Ode to Orangefield High School

I wrote this piece around 2014, and is part of a series of poems called ‘Diary of Poems’ that reflect my meanderings, musing ang melancholic thinking from when i was younger, echoing how i felt, especially because i found it difficult to express myself and speak out and be assertive, due to so much fear imposed upon me.

Ode to Orangefield High School
(From a diary of poems)

What love was there to exalt, to be seen in a pupil lifted?
By actions that sit in judgment
What hymns? They must have alluded me
As I walk, an English man being made aloof
As a public enemy, yes I am English
I am a mongrel with Welsh and Northern Irish blood
And Ulster Scots descendants
I don’t speak your blood written words
My song sheet is of peace

What is it I hear? Is that the children playing in the playground?
Or is it just the sound of the seagulls with their cries
Of once a place, once a cry floating unheard
Once… This once upon a time
Once pecking and nibbling from scattered chips
Or left over, dumped at the side of the bin
The very thing that we call Liberty, is our prison
Like my blacked sin my skin colour was not a red neck
Neither black; but a white limey.
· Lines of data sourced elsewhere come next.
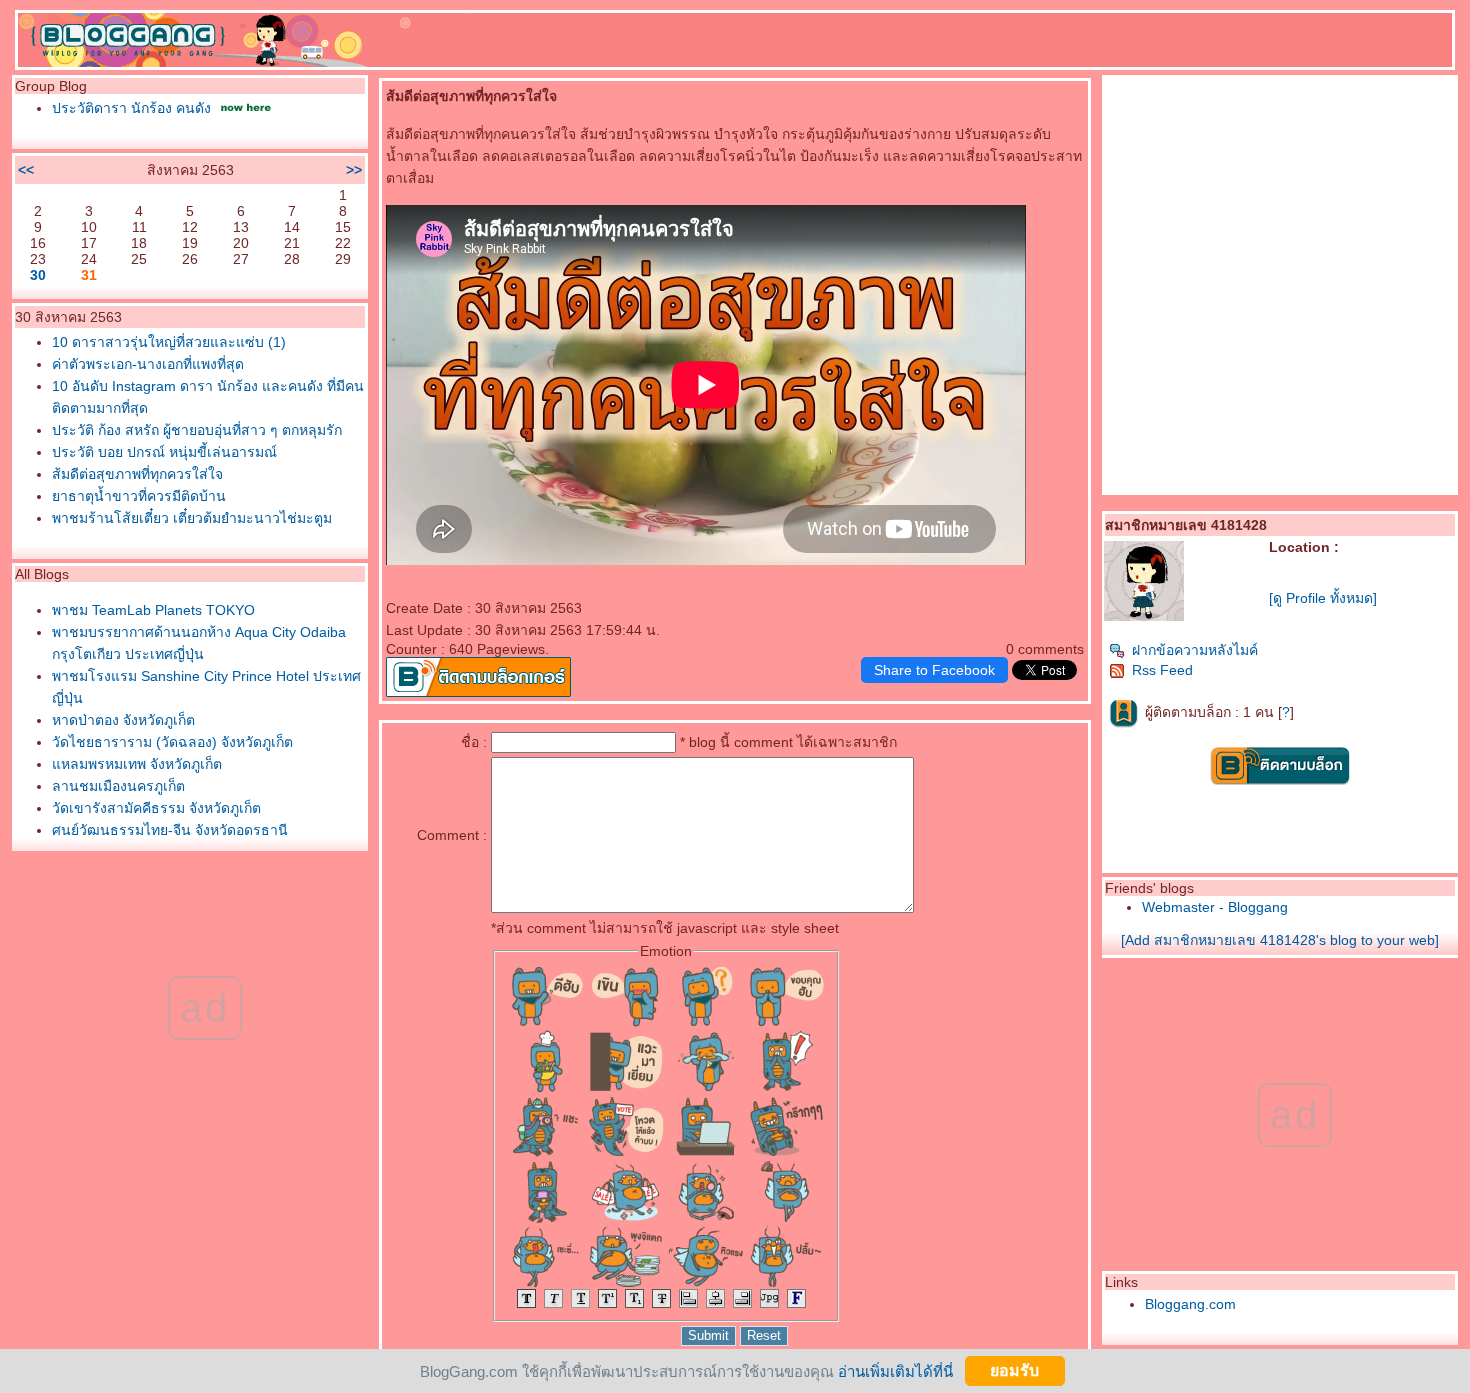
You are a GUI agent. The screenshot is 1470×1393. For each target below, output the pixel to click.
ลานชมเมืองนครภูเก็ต (118, 786)
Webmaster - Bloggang (1215, 907)
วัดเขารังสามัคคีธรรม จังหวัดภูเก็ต (156, 808)
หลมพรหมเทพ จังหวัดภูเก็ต (137, 764)
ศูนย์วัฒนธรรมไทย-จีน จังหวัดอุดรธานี (170, 830)
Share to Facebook (934, 670)
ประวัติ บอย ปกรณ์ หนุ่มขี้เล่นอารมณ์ (164, 452)
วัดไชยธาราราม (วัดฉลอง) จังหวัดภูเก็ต (172, 742)
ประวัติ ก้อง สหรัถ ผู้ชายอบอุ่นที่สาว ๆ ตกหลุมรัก (197, 430)
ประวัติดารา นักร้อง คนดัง (131, 108)
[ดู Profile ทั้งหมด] (1323, 598)
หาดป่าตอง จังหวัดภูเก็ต (123, 720)
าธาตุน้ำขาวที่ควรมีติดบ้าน (139, 496)
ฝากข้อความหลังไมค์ (1195, 650)
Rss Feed (1162, 670)
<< (26, 170)
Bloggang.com (1190, 1304)
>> (354, 170)
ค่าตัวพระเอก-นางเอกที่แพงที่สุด (148, 364)
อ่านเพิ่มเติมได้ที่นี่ (895, 1370)
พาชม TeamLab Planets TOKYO (153, 610)
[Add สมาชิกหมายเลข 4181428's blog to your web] (1280, 940)
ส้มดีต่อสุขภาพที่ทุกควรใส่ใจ (137, 474)
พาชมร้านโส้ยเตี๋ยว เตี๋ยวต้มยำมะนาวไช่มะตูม (192, 518)
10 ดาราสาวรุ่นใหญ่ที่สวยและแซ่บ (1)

Discarded with the blacks, Jews,
The Polish and the Romanians.

When it vanishes, it will all be in my head
Brick by brick taken down
With a bulldozer
It will all be in my head
The bullying, the crying
The sighing wails of an English man.
These walls they call teaching
It runs its old patches of running rain water
Gathered over time
Darkened with time

Is it prejudice being knocked down?
Arrogant in stagnant orange;
Though I cry for the orange men
My great uncle, an orange man’s tears;
But o, I am English
I did not know the sash in its brutality
Just the tears of Catholics and Protestants.
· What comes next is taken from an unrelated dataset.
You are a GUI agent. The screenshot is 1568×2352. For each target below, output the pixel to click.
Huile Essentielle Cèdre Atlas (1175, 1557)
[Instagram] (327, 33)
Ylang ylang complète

The local militants just terrorised fear into people
Protection money, protecting us from what??
Our own kind, of another planet.
For “if you don’t pay up, or else.”
Rapes, and drug dealings to children
They thought they were big men;
But they were people that hid behind terrorism
“My Da’s in the UDA, and I’ll get him to knack ya ballicks in!!”

Where is this, to those who have no one?
There are no angels that govern Ireland
Angels that stroke the puddles surface
In a wind-blown line,
It’s empty words as if there was good intention
As I wrote line after line after line after line after line
After all, as a teacher reminded me “it is just part of growing up.”
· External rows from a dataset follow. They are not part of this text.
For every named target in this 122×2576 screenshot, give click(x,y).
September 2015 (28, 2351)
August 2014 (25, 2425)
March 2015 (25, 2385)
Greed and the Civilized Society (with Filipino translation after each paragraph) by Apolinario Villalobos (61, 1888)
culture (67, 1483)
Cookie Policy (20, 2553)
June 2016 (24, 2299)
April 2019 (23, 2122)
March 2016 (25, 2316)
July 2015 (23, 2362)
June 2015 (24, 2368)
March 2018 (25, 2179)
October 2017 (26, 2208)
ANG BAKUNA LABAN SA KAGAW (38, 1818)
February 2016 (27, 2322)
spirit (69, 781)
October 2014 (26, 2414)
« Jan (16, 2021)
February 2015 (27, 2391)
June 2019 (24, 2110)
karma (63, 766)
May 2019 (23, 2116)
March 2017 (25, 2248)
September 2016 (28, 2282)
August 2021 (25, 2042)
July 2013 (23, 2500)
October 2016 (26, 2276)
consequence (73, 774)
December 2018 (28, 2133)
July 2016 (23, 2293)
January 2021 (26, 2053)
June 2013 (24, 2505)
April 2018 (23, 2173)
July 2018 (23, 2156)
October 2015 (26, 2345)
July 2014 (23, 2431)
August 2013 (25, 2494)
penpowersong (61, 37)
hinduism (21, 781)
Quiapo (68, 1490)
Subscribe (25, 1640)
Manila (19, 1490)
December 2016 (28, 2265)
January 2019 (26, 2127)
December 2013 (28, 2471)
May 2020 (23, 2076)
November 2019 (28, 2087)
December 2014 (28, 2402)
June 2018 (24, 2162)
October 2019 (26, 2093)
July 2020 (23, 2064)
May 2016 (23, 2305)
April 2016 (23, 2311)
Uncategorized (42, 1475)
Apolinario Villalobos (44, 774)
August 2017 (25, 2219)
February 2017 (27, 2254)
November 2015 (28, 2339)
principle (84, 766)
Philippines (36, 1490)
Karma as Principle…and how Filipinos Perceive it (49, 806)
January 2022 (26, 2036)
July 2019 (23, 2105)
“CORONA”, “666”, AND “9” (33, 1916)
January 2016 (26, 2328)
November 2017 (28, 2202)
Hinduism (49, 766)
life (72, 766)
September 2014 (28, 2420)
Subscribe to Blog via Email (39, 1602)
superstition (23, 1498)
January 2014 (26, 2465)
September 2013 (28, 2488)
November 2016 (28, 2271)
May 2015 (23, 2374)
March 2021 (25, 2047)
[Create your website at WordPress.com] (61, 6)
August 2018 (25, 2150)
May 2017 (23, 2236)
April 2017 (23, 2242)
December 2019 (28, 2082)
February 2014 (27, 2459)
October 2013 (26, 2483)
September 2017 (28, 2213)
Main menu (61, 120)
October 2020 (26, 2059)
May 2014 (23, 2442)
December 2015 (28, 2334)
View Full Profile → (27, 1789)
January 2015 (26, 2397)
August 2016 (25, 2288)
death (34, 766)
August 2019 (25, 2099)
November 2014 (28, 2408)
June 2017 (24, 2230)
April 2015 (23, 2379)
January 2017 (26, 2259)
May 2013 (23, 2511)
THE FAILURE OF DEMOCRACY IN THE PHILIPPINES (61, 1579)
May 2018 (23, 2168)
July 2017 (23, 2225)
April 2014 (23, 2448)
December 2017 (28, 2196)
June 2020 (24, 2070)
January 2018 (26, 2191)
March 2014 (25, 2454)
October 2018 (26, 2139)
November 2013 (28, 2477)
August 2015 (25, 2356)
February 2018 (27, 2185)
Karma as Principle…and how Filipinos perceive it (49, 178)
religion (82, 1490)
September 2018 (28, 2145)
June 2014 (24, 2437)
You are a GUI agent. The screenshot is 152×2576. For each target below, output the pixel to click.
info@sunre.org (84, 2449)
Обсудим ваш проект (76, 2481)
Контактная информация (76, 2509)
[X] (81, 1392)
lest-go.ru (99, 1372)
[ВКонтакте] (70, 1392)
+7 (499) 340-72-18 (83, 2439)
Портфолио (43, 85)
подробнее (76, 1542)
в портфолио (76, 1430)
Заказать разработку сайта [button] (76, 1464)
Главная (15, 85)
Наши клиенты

My school of bed or truancy – a bed of dreams
The things we dream about is freedom in the distance
Were girls liked me
What would move us?
Extra classes or the detention room
That soon became a habit with my lateness
Or not turning into school at all.
Not that anybody noticed or cared of trouble stricken pupils
Though I walked with my head down
Drawn into myself with a beautiful dream

That kept light in the dark, in the dark
Of being dark; not ‘Donnie Darko’ at the edge of reason
Spelling out confusion
Of a tape that we all would have loved to rewind
To maybe find some other way,

But in the passing of time, we can think
Of a rewind button
But my choice does not mean that it will affect others
To change the course. As it may just turn out the same way anyway,
As if we could change the heart of others?

The strength and energy had to be there with a sane mind
Could I give a fuck about pre-tense and past-tense?
That Gerald Dawe’s experience of a thankful attitude –
Of a different experience of Van Morrison with his music.
Who moulded them, taught about dreams
And words of a better place?
Or to sing the blues?
Surely it was their heart.

It was then I dreamt, a schoolboy’s sweetheart
Never much, could I be near, what fear would there be?
If she had found out how I felt,
Even trying to be the bad boy
Leaving from detention early so she would see.

When I was too scared to do PE
To wrap myself in feminine fantasies
Waiting to be awoke
Did I lose my voice with a sore throat?
A hall I could fill with lines
Printed more times than Bart Simpson
My wrist, in a panic I wrote
Touch, tender, I had to finish
I was quick I’ll tell you that;
But not the quickest
Stiff and aches of my hand after I hand finished.

Football was for tough guys with a political agenda
Never passed as a friend
Just an outcast’s dream as the ball passes by
I think I might be a ghost that still treads these corridors
A ghost that is haunted by people
Memories will always emerge and wash ashore
As driftwood that drifted through school
The assembly hall the old parquetry floor.

Where to find its odes and glories of former days
Gerald Dawe and Van Morisson
Years gone by; would they have stayed?
Pre-tense and past tense of a thankful attitude
What foundation did it lay?

Incidentally, I refused to sing the sash when they asked me too.